La charité
Publié : mer. 13 sept. 2023, 23:11
I - La charité est essentiellement un amour pour Dieu, le vrai Dieu, le Dieu de la foi théologale.
Être chrétien en acte, c’est « aimer Dieu de tout son cœur, de toute son âme, de tout son esprit, de toute sa force ». C’est accomplir le premier commandement de la Loi.
Ce qu’ici-bas tous doivent faire, mais ne font que les saints, c’est de se ruer sur le Christ, pour l’étreindre de tout notre cœur, afin de nous blottir en son Sacré-Cœur, duquel nous recevons la grâce du salut, la grâce d’aimer Dieu pour Dieu infiniment aimable.
II - L’amour pour le prochain ne relève de la charité qu’autant que le prochain soit aimé en Dieu et pour Dieu.
Aimé en Dieu, en tant que nous n’aimons le prochain de charité qu’en étant nous-mêmes en état de grâce habituelle et sanctifiante, donc en tant qu’aimant Dieu de charité, charité par laquelle nous sommes en Christ et ainsi en Dieu. Aimé pour Dieu, en tant que l’objet-même de l’amour de charité pour le prochain est de le vouloir vivre et mourir en Christ, et ainsi en Dieu, le Père agissant par son Fils en l’Esprit afin qu’en l’Esprit par le Fils tous fassent retour au Père, « de qui tout vient et vers qui nous allons ».

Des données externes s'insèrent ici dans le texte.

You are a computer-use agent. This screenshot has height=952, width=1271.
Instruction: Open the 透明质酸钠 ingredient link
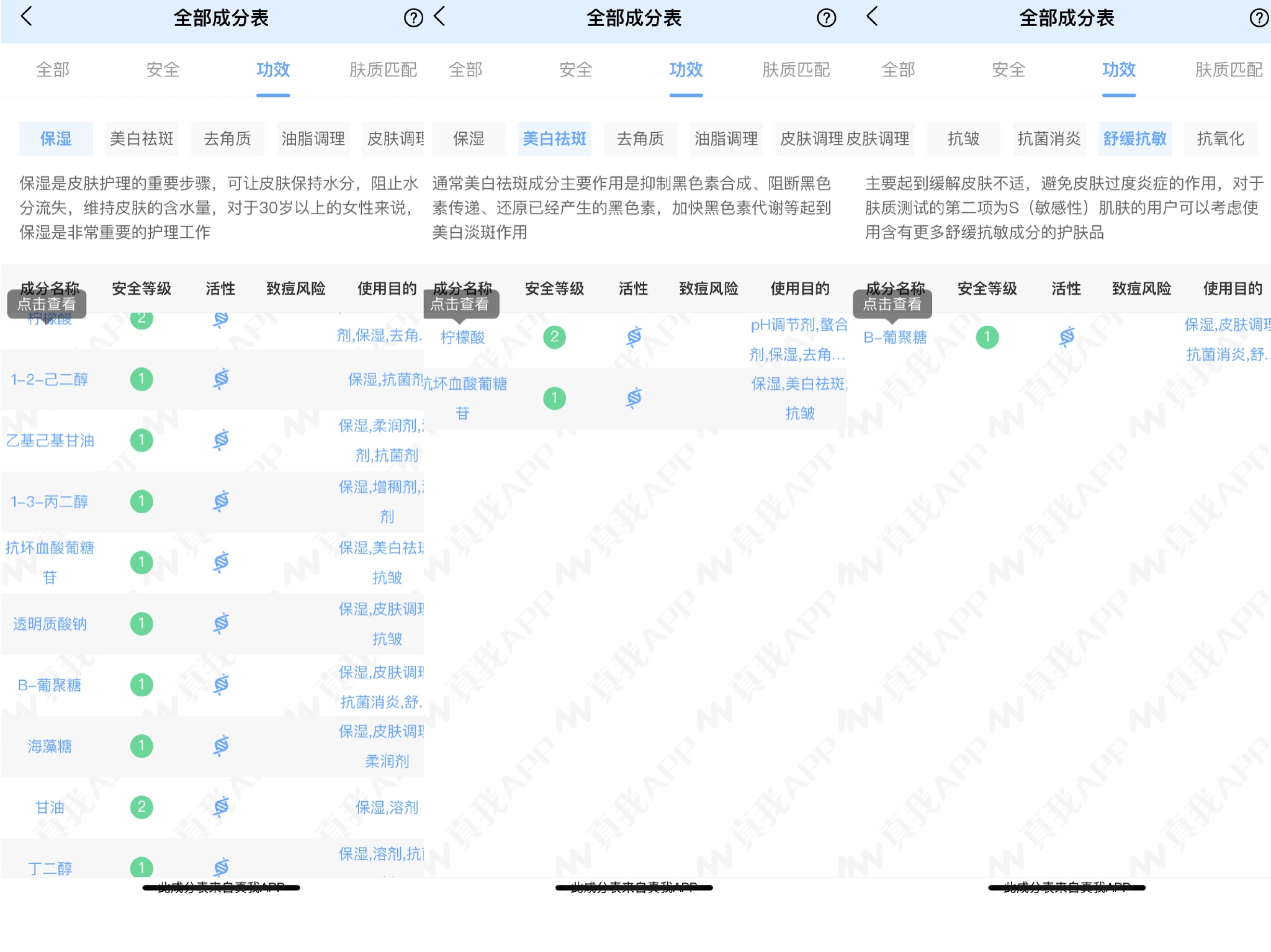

Parce que l’essence-même de la charité est d’aimer Dieu, aimer le prochain de charité est l’aimer ou le vouloir pour Dieu : c’est vouloir qu’il aime Dieu, le vrai Dieu, le Dieu de la foi théologale ; l’aimant d’un amour spécifié par la foi en l’espérant sans relâche.
D’où quatre conséquences.
D’une, que si celui qui n’aime pas son prochain n’aime pas Dieu (cf. I Jn. IV, 20), ce n’est pas qu’il faille aimer le prochain pour aimer Dieu, mais parce qu’on ne peut aimer Dieu sans vouloir que le prochain l’aime, et que là est l’amour de charité pour le prochain.
De deux, que l’amour pour le prochain n’est un amour de charité qu’articulé à l’amour pour Dieu, le vrai Dieu, le Dieu de la foi théologale. Du côté de celui qui aime, pour autant qu’il aime Dieu, et aime le prochain par amour du Christ auquel le prochain s’ordonne, soit comme membre de son Corps mystique, soit comme appelé à l’être.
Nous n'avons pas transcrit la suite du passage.